Etion Group has announced reviewed provisional condensed consolidated annual results for the year ended 31 March 2019.

Key features include revenue up 4% to R595,9-million; gross profit margin up 2% 30,3%; EBITDA down 49% to R31,1-million;lLoss of R2,9-million; headline and basic earnings per share down 108% to loss of 0.56 cents.

Teddy Daka, CEO of Etion Group, says: “During the year under review the Group executed on a number of strategic decisions to further expand the Group’s offering and capabilities and better integrate all operating units.

“While these decisions have ensured that the Group is on track in terms of executing its strategy, we did not anticipate the severe downturn in economic activity. We had anticipated that the strategy would sacrifice margins in the short term as we transform the business, however accomplishing this transformation in tougher trading conditions has proven to be challenging.

“In response, management has embarked on a strategic review of operational costs to identify further optimisation opportunities across the Group, and has tightened working capital management. We are currently reviewing our decisions and have taken appropriate steps to better position Etion in 2020.”

He adds: “Although we had a difficult year, we have strategically retained our design, engineering and manufacturing capability, which is a major contributor to our fixed costs. A deep reduction of capacity in this area of our business would cause difficulties in ramping up once there is an uptick in the business. This has resulted in a negative year-on-year opex-to-revenue ratio, thereby significantly impacting the overall operating profit.”

Revenue grew 4% from R572,6-million to R595,9-million due to the acquisition of LAWTrust and an increase in revenue from Etion Digitise. Negative revenue growth from Etion Create and Etion Connect was impacted by reduced project spend by Etion’s clients. Higher margins in Etion Secure resulted in a gross profit margin improvement of 2% from 28,3% to 30,3%.

Operating expenses increased from R38,1-million to R165,2-million, mainly attributable to the acquisition of Etion Secure (previously LAWtrust) opex of R 33,6-million, once-off costs of R14,6-million relating to the acquisition of LAWTrust, the rebranding of the Group, and the restructuring of Etion Connect. Exclusion of the incurred once-off operating expenses reflects an 8,6% reduction in year-on-year expenditure in our existing operating units.

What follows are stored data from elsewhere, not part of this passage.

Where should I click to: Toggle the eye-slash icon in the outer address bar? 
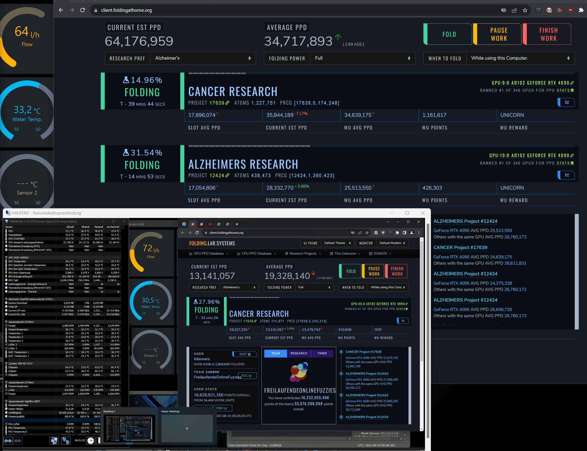click(503, 10)
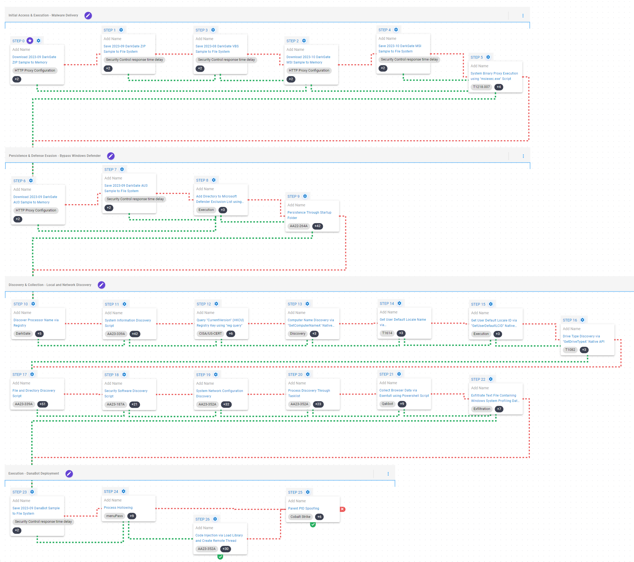Screen dimensions: 634x562
Task: Expand +51 hidden tags on STEP 17
Action: [42, 404]
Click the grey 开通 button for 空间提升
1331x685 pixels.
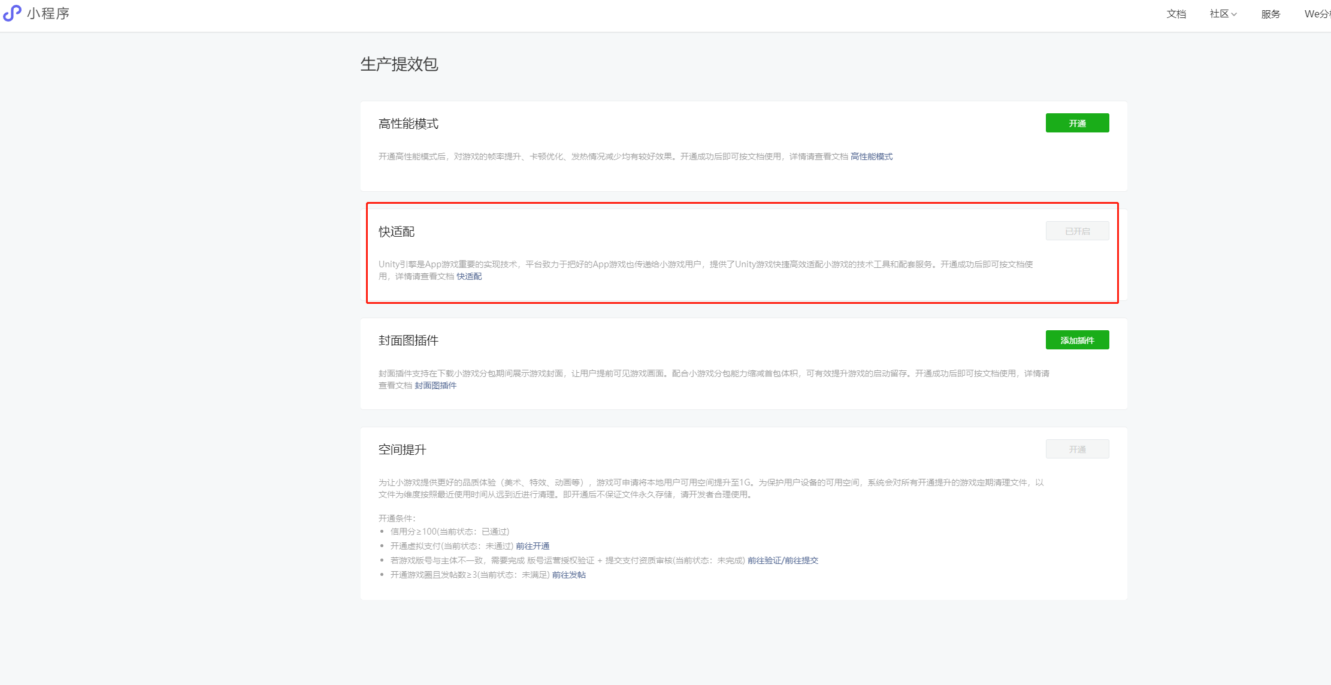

Cash generated from operations increased from R0,69-million to R33,7-million. However, the net working capital movement for the year, at R7,3-million, was negatively impacted by the increased inventory holdings earmarked for a major customer in Connect.

The application of IFRS 9’s impairment requirements led to the recognition of an additional impairment on trade and other receivables and a resultant decrease in retained earnings of R5,086-million (before tax considerations and net of R0,885-million already recognised) as at 1 April 2018, as well as an increase in operating expenses of R3,1-million in the current financial year. The group has applied the modified retrospective transition approach whereby the cumulative effect of applying IFRS 9 is recognised at the date of initial application (1 April 2018), with no restatement of the comparative period.

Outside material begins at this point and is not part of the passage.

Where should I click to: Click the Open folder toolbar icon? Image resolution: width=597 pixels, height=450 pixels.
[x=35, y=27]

Finance costs have increased from R6,1-million to R11,2-million as debt was incurred to fund the LAWtrust acquisition.

The reassessment by SARS of assessed losses brought forward from the prior year has resulted in a reduction to our deferred tax asset and increase in tax charge of R4-million.

Compared to the R33,4-million profit last year, Etion recorded a loss of R2.9 million, resulting in earnings per share decreasing by 108% to 0.56 cents per share.

Daka says: “As we conclude on a tough 2019 financial year, we move into 2020 with a Group that has four key business entities, competitive in their respective fields of excellence and serving local and international customers. We have made good progress in diluting the concentration risk posed by fewer clients, public sector exposure, and the South African market. Our work is not done and will continue in 2020.”

Daka expects the market in the short term to remain subdued due to the decline in GDP, with spending to be unlocked in the second half of 2019. As the digitalisation of economies continues to grow at a much faster pace, Etion is well placed to take advantage of the opportunities both in South Africa and globally.

The Middle East is Etion’s second largest market outside of South Africa, with potential for further growth. The group has also earmarked Sub-Saharan Africa as a new growth market with good opportunities in safety, cyber security and frictionless operations, digitalisation of operations and the drive towards e-government.

Daka concludes: “One of the key focus areas of the group in 2020 will be to improve working capital. The investment in people and systems will improve efficiencies and unlock cash to further pursue growth opportunities.”